# TASK DETAILS:
Reproduce exactly the lines of the material beneath, from the line that contains "SIGN ME UP! (605, 1370)" to the line that contains "janeiro (250, 824)", both included, and no other lines.

─── RECORDS FOR THIS TASK

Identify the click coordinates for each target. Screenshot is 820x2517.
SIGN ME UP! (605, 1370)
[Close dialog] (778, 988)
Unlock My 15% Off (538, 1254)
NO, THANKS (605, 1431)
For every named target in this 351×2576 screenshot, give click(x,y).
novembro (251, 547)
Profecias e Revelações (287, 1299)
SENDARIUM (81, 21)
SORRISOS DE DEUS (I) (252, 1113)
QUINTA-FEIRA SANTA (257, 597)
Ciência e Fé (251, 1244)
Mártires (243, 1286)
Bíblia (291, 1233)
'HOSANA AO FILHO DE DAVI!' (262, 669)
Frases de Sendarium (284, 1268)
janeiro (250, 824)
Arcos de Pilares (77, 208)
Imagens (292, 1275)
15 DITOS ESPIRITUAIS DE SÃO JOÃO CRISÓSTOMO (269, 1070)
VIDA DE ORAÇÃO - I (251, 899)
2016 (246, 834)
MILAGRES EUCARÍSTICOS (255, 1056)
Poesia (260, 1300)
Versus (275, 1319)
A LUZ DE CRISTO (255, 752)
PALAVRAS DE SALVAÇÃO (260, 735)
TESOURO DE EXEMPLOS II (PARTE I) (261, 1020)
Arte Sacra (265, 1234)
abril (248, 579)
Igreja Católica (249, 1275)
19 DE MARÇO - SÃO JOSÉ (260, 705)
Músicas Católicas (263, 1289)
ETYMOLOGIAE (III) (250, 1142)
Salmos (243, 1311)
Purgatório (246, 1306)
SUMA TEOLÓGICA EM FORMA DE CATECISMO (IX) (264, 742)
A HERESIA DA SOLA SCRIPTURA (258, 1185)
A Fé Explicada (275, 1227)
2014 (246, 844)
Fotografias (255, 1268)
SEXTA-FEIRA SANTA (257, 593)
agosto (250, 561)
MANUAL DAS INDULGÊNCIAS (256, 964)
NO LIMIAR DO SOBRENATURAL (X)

──────

# TASK ANSWER:
SIGN ME UP! (605, 1370)
[Close dialog] (778, 988)
Unlock My 15% Off (538, 1254)
NO, THANKS (605, 1431)
For every named target in this 351×2576 screenshot, give click(x,y).
novembro (251, 547)
Profecias e Revelações (287, 1299)
SENDARIUM (81, 21)
SORRISOS DE DEUS (I) (252, 1113)
QUINTA-FEIRA SANTA (257, 597)
Ciência e Fé (251, 1244)
Mártires (243, 1286)
Bíblia (291, 1233)
'HOSANA AO FILHO DE DAVI!' (262, 669)
Frases de Sendarium (284, 1268)
janeiro (250, 824)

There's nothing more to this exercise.